Saving time can help physicians balance their lives better, but having autonomy over how they practice and get reimbursed is another key to preventing burnout.4 To support physicians in the value based healthcare era, EHRs need to evolve past clinical documentation systems, to full reimbursement platforms. EHRs that incorporate all of the components of MIPS, including quality registries, clinical improvement activities, cost metrics and advancing care, and give providers real time dashboards with comparative benchmarking to see where they stand can empower physicians to achieve upward reimbursement adjustments and avoid downward reimbursement adjustments.

Redefine the role of the Medical Assistant

Medical assistants (MAs) are a critical component to a physician’s ability to be efficient. Traditional job requirements of an MA include rooming patients, calling patients with results, documenting the medication list, and setting-up biopsy trays. But in this brave new world of increasing documentation requirements, an additional skill is required of MAs—the need to be computer savvy and quick with a smart phone. Successful practices scale MAs to act as scribes, writing parts of the note on an iPad, freeing up the doctor to connect with their patients. Physicians can then edit or amend the note and check the bill for accuracy. The note gets documented in real time, reducing the physician’s need to chart after hours. For physicians that have only one medical assistant, an MA can scribe at least part of the visit, reducing the doctor’s documentation burden.

Like anything else in medicine, being set up ahead of time pays off in dividends later. Some doctors spend time correcting their scribe’s notes for better accuracy at the end of a visit—perhaps not the most efficient use of time. Setting up preferences ahead of time can help the EHR be more tailored to the individual physician’s style. Physically positioning the MA near the patient and the physician, so both can view the lesions on the patient, increases the accuracy of lesion documentation on body diagrams. When outside of the room, having the physician charting at the nurses’ station (or near to where the MA works) improves coordination so scribes and physicians can be sure that they are working collaboratively.

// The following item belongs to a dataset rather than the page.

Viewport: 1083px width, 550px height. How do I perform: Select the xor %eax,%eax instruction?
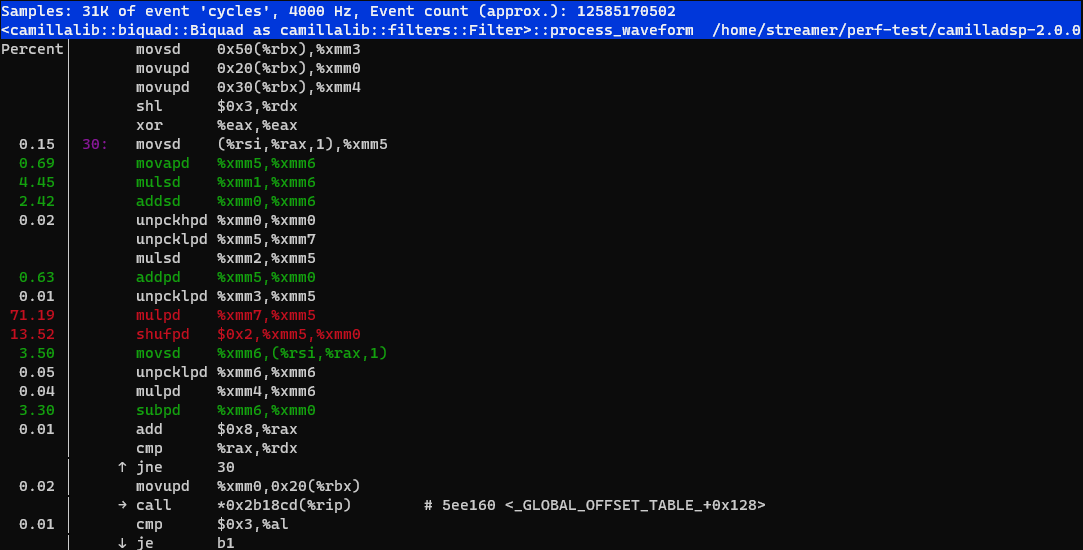[x=217, y=125]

Ultimately, physician societies should be working with local community colleges and MA training programs to update the training of MAs to better meet today’s physicians’ needs. Modernizing Medicine has begun such a program with Palm Beach State Community College to ensure that graduates of its program are skilled in scribing and familiar with the navigation of EMA before they graduate.

Getting Patients to Participate

Patients want to be more involved in their own care. With the use of internet-based patient portals, patients can fill out key elements of their past medical history, medication list, and social history ahead of their visit, freeing up the MA and the physician during the visit. If the patient is new to the practice or not yet set up on a portal, they can input that information in an office-based kiosk. Patients can fill out medical information, but also answer questions to support quality requirements for MIPS.

Achieving balance

Ultimately, we will be able to achieve life-work balance if we reduce documentation time. By engaging our existing staff, our patients, and the technology that should be working for us, we can relieve ourselves of some, or even of most, of our documentation load.

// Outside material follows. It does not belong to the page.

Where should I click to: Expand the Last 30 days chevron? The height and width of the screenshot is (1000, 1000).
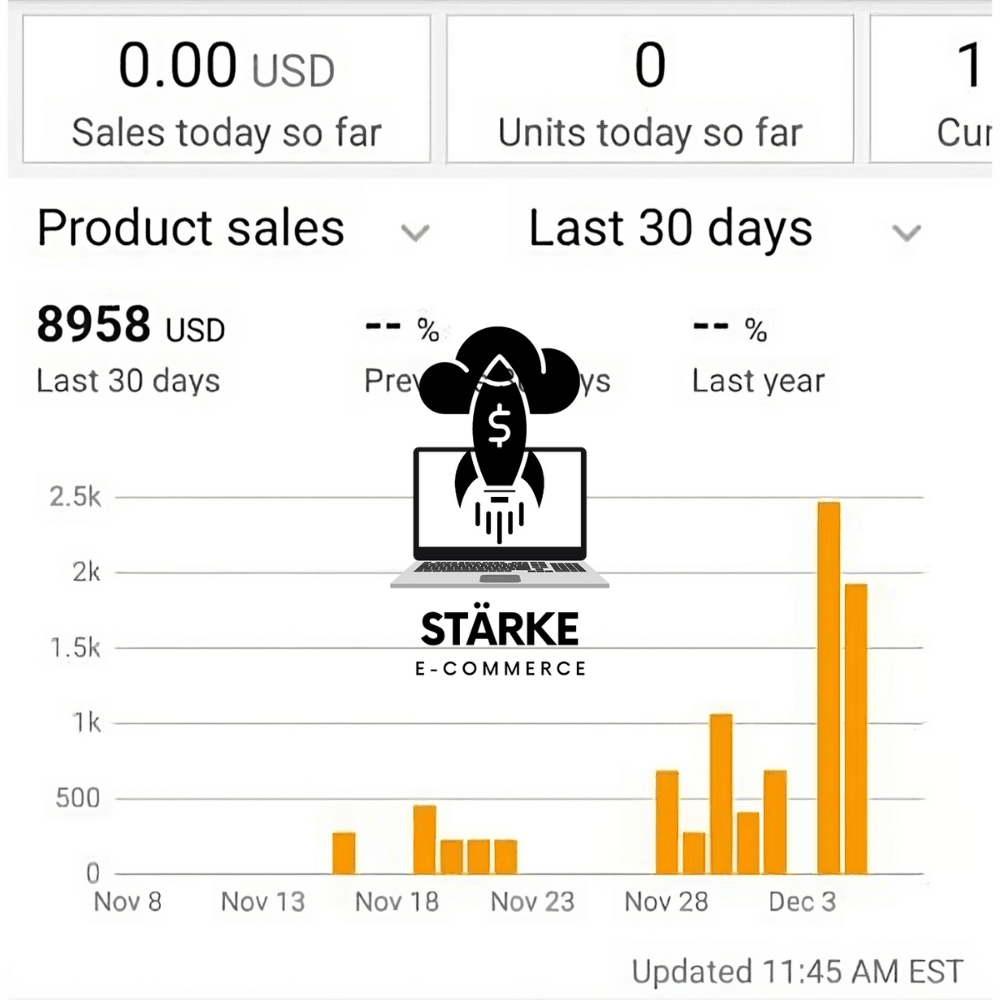point(906,232)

With the right processes and technology in place, our documentation should be done when the office door closes.

Michael Sherling MD, is Chief Medical Officer of Modernizing Medicine.

1. Oaklander, Mandy: Doctors Are Burned Out by Busywork: Study, June 26, 2016, Time.

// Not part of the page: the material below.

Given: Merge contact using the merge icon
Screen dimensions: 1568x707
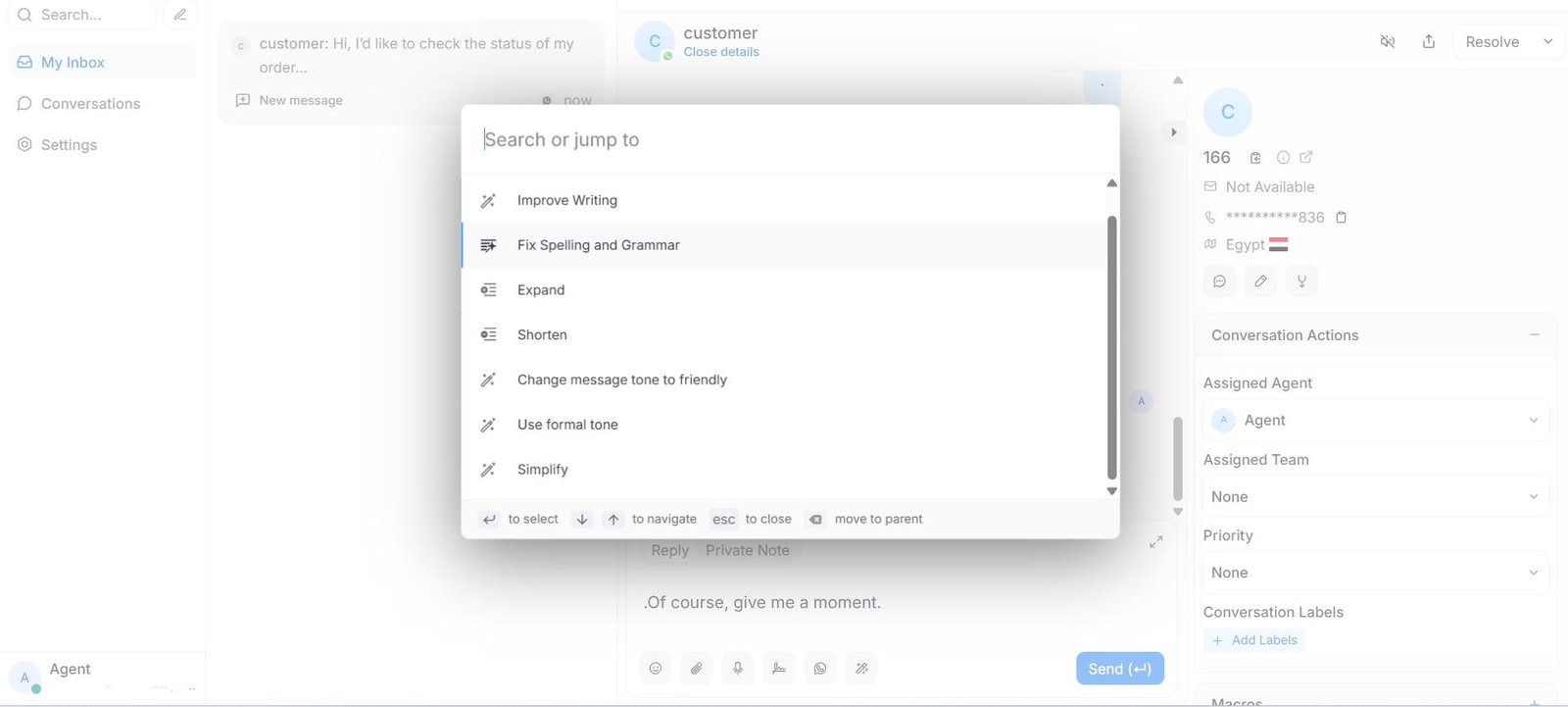Looking at the screenshot, I should [1301, 281].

2. Shanafelt, Tait D. et al. Changes in Burnout and Satisfaction With Work-LifeBalance in Physicians and the General US Working Population Between 2011and 2014. Mayo Clinic Proceedings , Volume 90 , Issue 12 , 1600 – 1613.

3. Sinsky C, Colligan L, Li L, Prgomet M, Reynolds S, Goeders L, et al. Allocation of Physician Time in Ambulatory Practice: A Time and Motion Study in 4 Specialties. Ann Intern Med. 2016;165:753-760. doi: 10.7326/M16-0961

4. Rabatin J, Williams E, Baier Manwell L, Schwartz MD, Brown RL, Linzer M. Predictors and Outcomes of Burnout in Primary Care Physicians. J Prim Care Community Health. 2016 Jan;7(1):41-3. doi: 10.1177/2150131915607799. Epub 2015 Sep 28.